Exercise brief:
Where a line of the entries holds the string "computer", copy that line.

Saved entries:
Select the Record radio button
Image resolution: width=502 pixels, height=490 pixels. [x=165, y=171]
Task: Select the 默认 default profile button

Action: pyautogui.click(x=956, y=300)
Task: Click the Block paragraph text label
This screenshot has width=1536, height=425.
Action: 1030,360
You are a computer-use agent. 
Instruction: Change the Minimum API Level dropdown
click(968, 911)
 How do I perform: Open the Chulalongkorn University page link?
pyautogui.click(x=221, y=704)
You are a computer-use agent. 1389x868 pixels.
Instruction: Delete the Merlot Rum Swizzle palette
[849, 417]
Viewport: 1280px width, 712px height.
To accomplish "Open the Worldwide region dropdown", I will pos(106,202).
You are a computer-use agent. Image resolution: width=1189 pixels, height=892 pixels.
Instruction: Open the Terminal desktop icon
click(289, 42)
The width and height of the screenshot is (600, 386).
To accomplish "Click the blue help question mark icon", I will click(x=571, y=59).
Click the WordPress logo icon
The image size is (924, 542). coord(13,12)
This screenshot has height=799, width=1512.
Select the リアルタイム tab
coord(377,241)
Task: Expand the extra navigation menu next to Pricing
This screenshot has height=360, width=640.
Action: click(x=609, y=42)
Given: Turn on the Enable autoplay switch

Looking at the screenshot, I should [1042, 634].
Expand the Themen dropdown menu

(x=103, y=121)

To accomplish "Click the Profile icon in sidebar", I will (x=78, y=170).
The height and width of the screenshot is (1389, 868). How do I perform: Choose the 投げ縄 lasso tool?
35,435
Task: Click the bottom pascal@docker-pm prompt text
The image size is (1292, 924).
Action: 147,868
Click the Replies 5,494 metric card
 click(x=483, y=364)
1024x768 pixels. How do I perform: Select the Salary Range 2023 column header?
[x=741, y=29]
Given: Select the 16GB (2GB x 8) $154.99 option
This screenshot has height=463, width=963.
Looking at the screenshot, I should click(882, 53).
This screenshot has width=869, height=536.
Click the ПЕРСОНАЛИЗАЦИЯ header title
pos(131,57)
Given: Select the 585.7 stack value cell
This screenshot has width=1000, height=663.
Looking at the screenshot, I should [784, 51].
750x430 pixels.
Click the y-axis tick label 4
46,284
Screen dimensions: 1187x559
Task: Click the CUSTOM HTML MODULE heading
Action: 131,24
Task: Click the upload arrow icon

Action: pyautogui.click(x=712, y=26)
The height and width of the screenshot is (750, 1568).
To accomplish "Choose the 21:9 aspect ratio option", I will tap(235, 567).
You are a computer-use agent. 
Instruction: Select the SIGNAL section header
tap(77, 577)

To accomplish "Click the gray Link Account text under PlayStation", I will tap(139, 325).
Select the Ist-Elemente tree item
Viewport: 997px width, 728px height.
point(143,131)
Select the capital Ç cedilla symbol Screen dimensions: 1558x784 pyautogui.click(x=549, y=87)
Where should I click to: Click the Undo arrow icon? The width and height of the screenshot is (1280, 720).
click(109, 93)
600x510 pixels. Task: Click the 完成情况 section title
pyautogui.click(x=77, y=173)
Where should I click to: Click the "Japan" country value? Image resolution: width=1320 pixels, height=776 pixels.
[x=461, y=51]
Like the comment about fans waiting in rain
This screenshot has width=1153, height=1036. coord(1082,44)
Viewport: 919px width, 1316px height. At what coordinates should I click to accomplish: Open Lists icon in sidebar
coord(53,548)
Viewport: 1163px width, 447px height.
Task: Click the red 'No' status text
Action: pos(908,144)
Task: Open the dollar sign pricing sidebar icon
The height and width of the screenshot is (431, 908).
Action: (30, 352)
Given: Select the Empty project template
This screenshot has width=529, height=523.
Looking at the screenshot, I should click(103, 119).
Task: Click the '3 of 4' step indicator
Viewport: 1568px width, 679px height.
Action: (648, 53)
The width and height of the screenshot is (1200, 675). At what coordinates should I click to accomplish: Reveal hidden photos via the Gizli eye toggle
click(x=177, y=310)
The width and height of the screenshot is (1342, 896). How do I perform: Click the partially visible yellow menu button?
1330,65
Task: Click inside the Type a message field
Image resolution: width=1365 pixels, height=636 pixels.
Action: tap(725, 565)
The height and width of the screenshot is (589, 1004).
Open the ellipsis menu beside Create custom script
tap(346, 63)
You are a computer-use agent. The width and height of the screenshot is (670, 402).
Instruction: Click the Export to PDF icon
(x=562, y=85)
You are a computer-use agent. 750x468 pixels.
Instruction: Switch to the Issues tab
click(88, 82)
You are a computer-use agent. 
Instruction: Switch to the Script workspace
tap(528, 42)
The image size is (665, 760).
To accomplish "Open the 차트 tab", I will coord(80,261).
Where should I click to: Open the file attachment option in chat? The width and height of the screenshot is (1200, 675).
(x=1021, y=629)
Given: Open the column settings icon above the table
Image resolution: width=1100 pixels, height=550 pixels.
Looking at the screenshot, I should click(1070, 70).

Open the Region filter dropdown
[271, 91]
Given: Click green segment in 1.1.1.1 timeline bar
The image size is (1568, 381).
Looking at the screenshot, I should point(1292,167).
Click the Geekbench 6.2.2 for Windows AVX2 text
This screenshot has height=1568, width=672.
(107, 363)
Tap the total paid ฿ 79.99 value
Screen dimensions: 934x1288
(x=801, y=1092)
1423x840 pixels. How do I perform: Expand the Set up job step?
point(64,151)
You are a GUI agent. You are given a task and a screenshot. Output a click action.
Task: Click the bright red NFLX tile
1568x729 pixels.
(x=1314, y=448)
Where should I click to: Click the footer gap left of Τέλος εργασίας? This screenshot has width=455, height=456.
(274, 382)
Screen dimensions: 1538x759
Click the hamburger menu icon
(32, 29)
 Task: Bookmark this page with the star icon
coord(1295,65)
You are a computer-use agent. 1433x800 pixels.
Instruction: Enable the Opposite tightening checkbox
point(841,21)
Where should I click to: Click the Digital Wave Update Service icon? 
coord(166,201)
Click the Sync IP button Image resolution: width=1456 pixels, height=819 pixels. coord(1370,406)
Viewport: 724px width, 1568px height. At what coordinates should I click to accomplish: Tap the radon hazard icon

Solution:
You are a computer-use agent. 
You are a computer-use agent. 1389x868 pixels.
You are a computer-use agent. Image resolution: width=1189 pixels, height=892 pixels.
You are a computer-use agent. 
You are a computer-use agent. The width and height of the screenshot is (670, 402).
You are a computer-use agent. 750x468 pixels.
You are a computer-use agent. 
You are a computer-use agent. 1433x800 pixels.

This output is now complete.